Gregoris crossed the room in three easy strides and set the audit down with too much care on the edge of Augustus's desk.
"I'm curious," he clarified, voice low. "There's a difference."
"Curiosity doesn't usually get you to fake a seal and override the imperial registry order."
"Doesn't it?"
Augustus didn't flinch, but his eyes narrowed. "You think he'll entertain you?"
"I think," Gregoris said, tilting his head slightly, "that Rafael Rosenroth is the kind of person who polishes his knives before giving someone a hug. I think he plays helpless because it's the most efficient disguise for a strategist. I think Delphine built a son sharper than anyone expected and more ruthless than she lets the court see. And I want to know what happens when you poke something like that."
"So you're experimenting."
Gregoris offered a faint smile. "You're acting like I haven't done worse."
"That's not the reassurance you think it is."
"No," Gregoris agreed. "But it is the truth."
He turned to leave again, hand brushing the smooth black velvet of the settee where he'd been lounging.

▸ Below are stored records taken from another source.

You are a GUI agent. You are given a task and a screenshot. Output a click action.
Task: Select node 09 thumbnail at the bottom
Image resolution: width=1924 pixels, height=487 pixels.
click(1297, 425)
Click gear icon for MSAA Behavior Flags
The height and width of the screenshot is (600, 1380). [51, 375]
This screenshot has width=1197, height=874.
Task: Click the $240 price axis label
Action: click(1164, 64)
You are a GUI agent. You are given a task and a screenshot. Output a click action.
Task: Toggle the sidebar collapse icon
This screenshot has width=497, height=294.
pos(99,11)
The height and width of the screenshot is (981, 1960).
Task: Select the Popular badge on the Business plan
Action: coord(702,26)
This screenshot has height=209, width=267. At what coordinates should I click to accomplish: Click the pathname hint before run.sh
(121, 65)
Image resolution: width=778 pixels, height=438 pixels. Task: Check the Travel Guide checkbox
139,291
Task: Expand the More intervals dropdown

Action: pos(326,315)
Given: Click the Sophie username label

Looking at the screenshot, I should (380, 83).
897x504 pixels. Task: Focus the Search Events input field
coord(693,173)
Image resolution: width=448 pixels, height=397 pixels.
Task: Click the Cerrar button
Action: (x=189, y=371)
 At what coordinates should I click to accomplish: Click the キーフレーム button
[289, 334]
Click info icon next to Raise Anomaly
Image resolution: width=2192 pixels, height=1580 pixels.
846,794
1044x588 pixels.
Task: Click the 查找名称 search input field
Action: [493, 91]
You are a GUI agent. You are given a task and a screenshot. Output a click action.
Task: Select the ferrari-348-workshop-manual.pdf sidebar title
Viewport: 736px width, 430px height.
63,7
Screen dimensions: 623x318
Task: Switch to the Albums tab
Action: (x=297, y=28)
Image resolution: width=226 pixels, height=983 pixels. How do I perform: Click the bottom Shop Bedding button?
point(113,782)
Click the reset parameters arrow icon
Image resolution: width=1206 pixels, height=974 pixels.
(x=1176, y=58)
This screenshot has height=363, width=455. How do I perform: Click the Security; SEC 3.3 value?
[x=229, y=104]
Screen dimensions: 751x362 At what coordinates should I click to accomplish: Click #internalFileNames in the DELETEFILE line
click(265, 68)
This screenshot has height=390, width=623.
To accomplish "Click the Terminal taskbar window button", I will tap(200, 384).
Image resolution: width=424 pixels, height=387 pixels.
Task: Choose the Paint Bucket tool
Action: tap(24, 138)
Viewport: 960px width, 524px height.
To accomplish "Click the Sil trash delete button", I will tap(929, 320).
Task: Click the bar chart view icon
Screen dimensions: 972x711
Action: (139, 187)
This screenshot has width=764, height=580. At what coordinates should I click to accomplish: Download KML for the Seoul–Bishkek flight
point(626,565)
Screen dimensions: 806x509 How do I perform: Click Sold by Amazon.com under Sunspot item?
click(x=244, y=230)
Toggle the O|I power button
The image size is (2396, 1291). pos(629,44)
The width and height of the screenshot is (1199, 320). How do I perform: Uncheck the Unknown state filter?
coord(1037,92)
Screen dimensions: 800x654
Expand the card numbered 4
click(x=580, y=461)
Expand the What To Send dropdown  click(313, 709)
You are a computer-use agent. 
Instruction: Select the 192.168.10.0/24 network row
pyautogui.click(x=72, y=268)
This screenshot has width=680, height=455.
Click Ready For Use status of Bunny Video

Then, over his shoulder…
"I don't want him in my bed."
Augustus looked up, surprised.
Gregoris didn't smile. "I want to see what he becomes when he realizes no one's holding him back anymore."
"Because that's your idea of foreplay?"
"Because that's my idea of honesty."
He left without waiting for a reply.
Augustus didn't speak again for several minutes.
He just sat there, alone in the silent room, tea cold, audit open, the ghost of a calendar reminder flickering softly on his tablet screen:
Saturday, 21:00. Garden Lounge. Fireworks.
And, below it, Rafael's note:
"Let's give your friend something to be curious about."